Stored records:

....................

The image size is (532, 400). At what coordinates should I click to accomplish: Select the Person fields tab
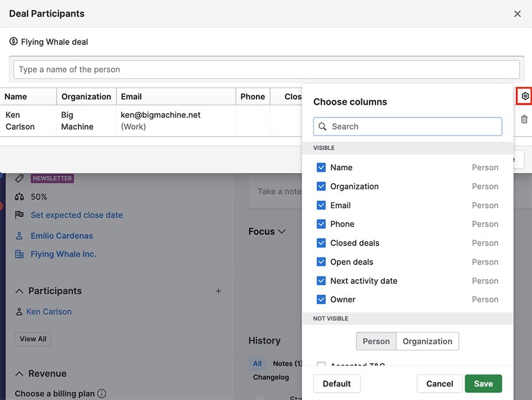tap(376, 341)
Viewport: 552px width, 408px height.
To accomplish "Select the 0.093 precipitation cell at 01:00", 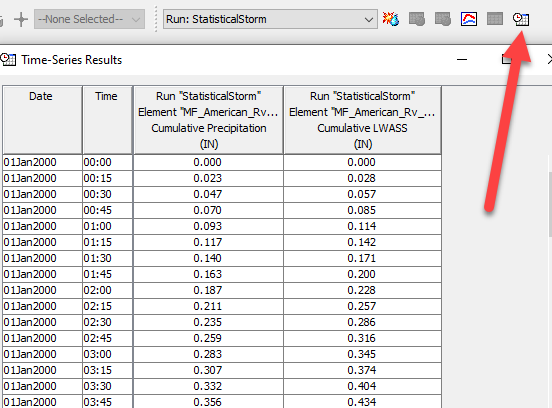I will click(208, 226).
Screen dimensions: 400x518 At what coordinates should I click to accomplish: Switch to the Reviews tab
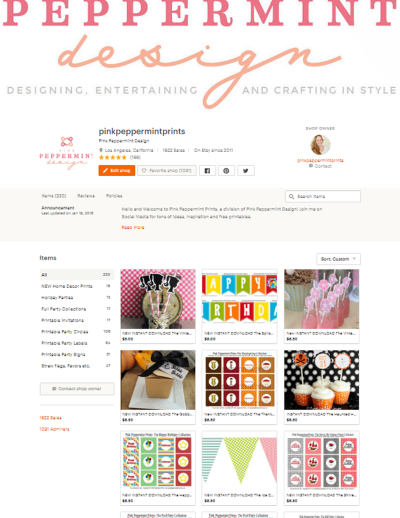pos(86,196)
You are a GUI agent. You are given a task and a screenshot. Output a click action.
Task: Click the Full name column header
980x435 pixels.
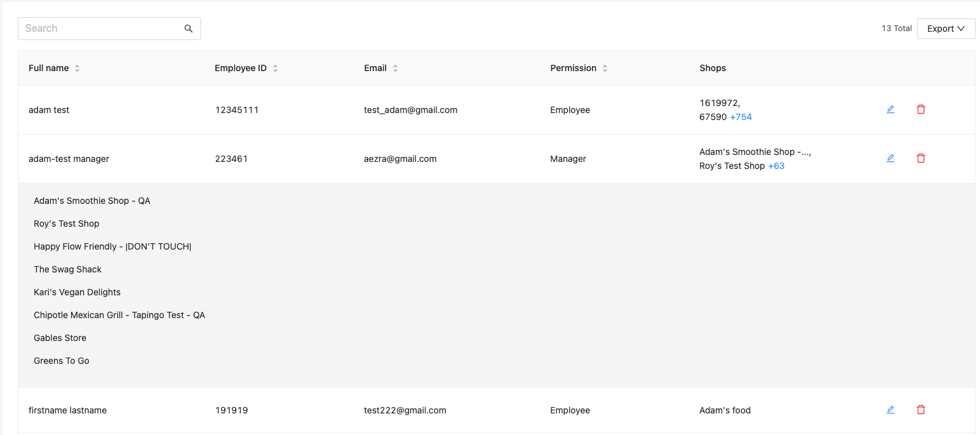point(48,68)
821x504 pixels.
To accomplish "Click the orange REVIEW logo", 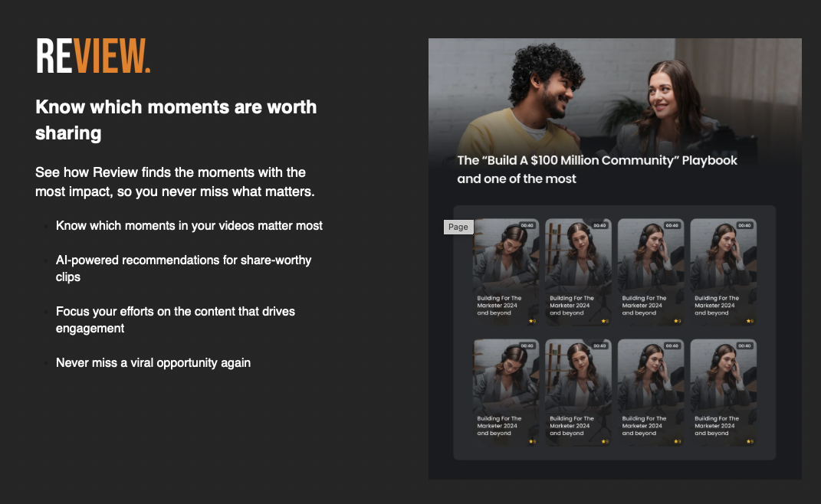I will (94, 56).
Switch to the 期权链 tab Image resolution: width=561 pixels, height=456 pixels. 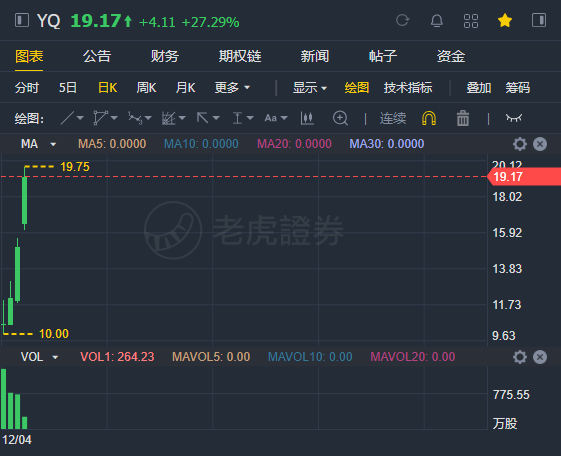(x=240, y=56)
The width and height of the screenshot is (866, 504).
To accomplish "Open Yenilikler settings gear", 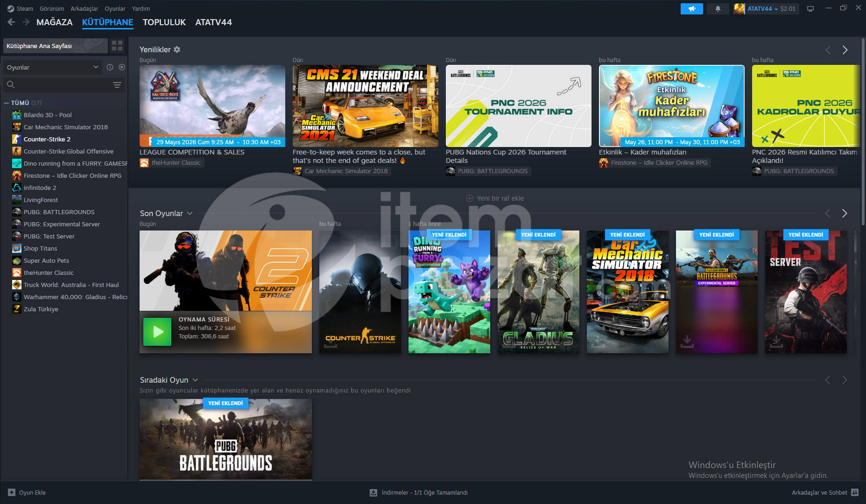I will (177, 49).
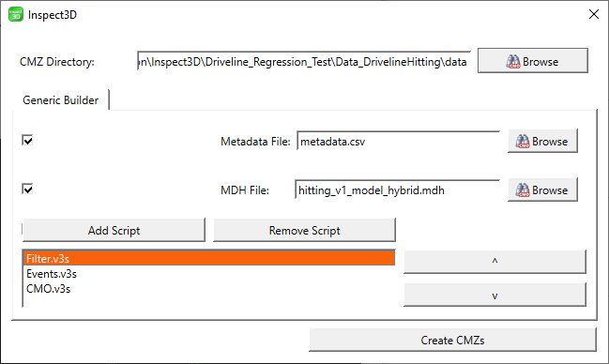Uncheck the Metadata File checkbox
The height and width of the screenshot is (364, 609).
coord(27,140)
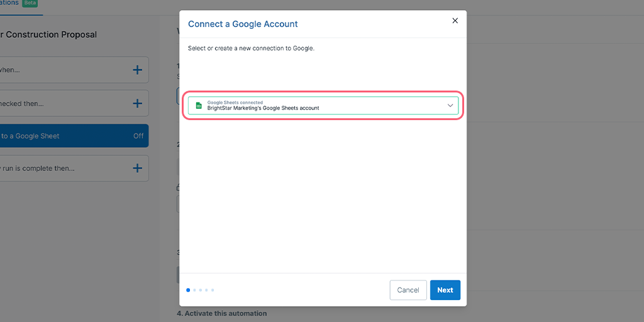
Task: Select the 'to a Google Sheet' automation item
Action: [x=74, y=136]
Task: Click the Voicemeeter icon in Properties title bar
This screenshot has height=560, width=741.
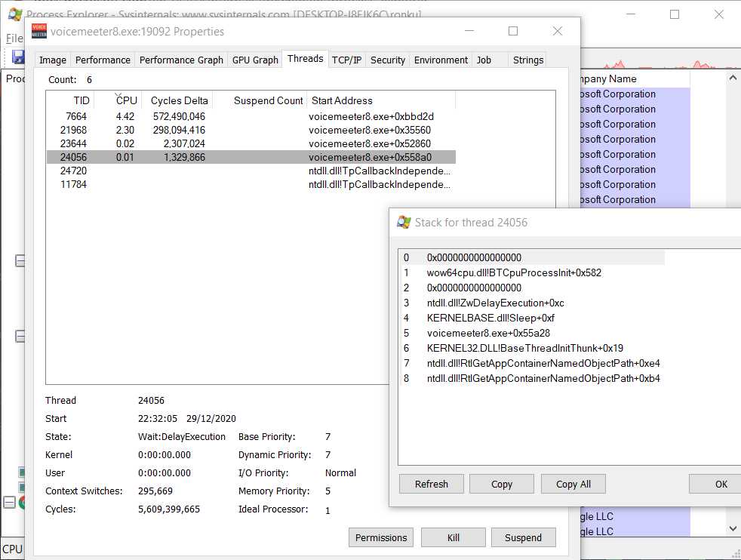Action: (x=39, y=32)
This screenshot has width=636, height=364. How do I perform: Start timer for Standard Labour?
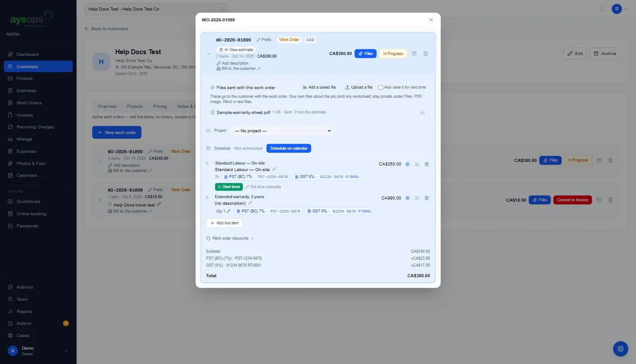click(x=229, y=187)
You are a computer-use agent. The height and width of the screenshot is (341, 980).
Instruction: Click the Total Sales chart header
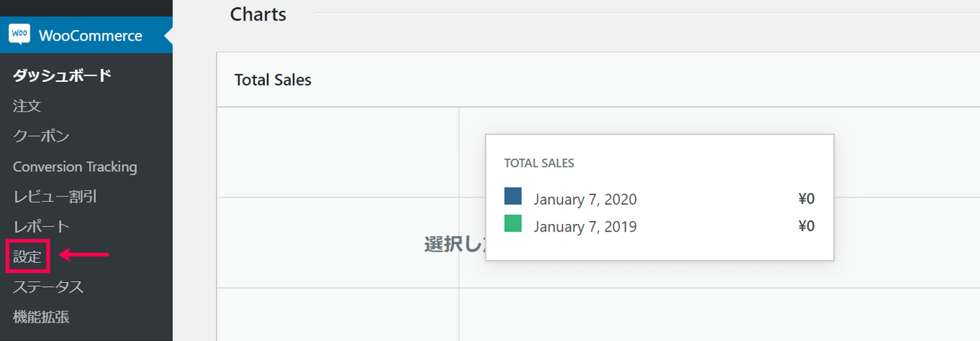click(273, 80)
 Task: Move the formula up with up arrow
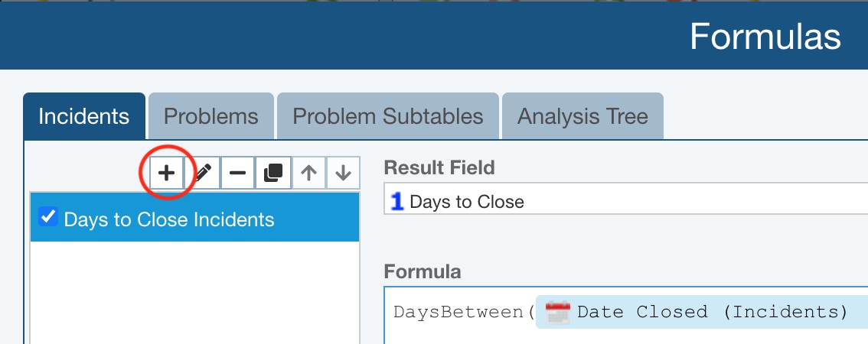pyautogui.click(x=308, y=174)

....................

AIM OF THE EXERCISE:
The response should be the lines from the one containing "Task: Click the Voicemeeter" through the final line of the records, reproduced exactly and with every picture left out.

TASK RESPONSE:
Task: Click the Voicemeeter icon in Properties title bar
This screenshot has height=560, width=741.
Action: (x=39, y=32)
This screenshot has width=636, height=364. How do I perform: Start timer for Standard Labour?
click(x=229, y=187)
You are a computer-use agent. The height and width of the screenshot is (341, 980).
Instruction: Click the Total Sales chart header
click(273, 80)
 Task: Move the formula up with up arrow
pyautogui.click(x=308, y=174)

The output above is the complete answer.